とくに先生の事を好きでもなんでもない女子生徒にまで、そう思われているのだとしたら、噂が広まってしまうのは時間の問題なのではないだろうか?と思った私だけが、少し焦ってしまった。

 とは言っても、学校内でそんな話をするわけにもいかないしな…と思った私は、その日の夜に先生にメールを出すことにした。

 部活の連絡網として、先生のメールのアドレスは部の全員が知っているのだが、そんな事のためにメールしちゃって大丈夫かなという不安はあったけれど、自分は確かめたかったんだと思う。事実を。


「先生、あまり男子生徒にだけ優しいとバレちゃいますよ?」

と、私がメールをすると、

『あーやっぱりミコトには、俺が男を好きなことバレてたのかー』

 先生は、隠そうともせずにシレっとカミングアウトしてきた。私は、平常心を保とうとした。

「当たり前じゃないですか、私がどれだけ先生を好きだと思ってるんですか?」

 この頃の私はまだ、この世に女を好きにならない男はいないだろうと思って疑わなかった。だから、私が好きって言ったら、先生が私を好きになる未来もなくはないんじゃないのかなと思っていたんだ。
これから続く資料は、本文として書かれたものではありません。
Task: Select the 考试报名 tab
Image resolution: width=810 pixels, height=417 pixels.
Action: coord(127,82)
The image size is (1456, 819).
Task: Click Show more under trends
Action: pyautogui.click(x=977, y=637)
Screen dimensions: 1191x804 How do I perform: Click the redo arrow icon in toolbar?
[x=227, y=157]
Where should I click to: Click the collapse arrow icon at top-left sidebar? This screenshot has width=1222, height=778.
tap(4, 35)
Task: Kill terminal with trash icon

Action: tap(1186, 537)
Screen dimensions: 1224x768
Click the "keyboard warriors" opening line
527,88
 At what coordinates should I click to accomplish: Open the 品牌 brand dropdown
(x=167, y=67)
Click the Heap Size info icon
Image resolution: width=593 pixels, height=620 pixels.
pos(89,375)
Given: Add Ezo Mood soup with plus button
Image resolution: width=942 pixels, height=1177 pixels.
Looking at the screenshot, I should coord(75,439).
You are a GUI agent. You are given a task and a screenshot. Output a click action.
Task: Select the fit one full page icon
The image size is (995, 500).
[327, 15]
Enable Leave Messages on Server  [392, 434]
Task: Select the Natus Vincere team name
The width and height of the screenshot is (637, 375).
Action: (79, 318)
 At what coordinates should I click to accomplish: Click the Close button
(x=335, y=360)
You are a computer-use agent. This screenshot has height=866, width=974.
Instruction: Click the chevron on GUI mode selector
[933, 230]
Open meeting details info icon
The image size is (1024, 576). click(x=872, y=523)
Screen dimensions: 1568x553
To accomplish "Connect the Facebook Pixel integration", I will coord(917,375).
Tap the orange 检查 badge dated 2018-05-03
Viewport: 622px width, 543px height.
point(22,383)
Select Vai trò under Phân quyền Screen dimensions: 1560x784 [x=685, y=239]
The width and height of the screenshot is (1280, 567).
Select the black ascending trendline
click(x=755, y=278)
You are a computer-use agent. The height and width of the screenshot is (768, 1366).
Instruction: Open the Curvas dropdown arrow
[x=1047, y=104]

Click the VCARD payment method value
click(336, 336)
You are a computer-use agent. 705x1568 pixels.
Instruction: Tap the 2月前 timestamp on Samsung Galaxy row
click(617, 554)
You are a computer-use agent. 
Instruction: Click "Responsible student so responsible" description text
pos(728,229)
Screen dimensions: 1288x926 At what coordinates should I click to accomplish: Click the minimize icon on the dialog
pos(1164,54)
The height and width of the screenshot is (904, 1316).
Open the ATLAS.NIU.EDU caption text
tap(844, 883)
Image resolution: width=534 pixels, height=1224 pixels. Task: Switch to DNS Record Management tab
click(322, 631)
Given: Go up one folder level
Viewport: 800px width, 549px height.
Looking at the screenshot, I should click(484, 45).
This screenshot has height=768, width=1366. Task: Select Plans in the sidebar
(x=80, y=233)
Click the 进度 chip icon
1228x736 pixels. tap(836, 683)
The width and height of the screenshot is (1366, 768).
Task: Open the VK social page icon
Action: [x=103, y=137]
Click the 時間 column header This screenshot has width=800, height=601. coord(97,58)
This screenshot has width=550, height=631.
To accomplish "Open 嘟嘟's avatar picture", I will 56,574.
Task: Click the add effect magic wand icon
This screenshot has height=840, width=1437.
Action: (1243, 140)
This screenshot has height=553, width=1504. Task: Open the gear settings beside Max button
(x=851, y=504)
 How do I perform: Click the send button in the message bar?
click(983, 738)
『教師やってきて長いけど、バレたことなかったんだよ』

「先生のクラスの女子も少しだけ怪しんでますから、気をつけて下さい。それが言いたかっただけです」

『ミコト。ありがとうな』

 それは、私の告白への返事なんだろうか。それとも、ゲイである事を知っても態度を変えない私への感謝なのだろうか。

 この日、私は先生に見事なまでに失恋した。でも、なんだかあまり落ち込んではいなかったんだ。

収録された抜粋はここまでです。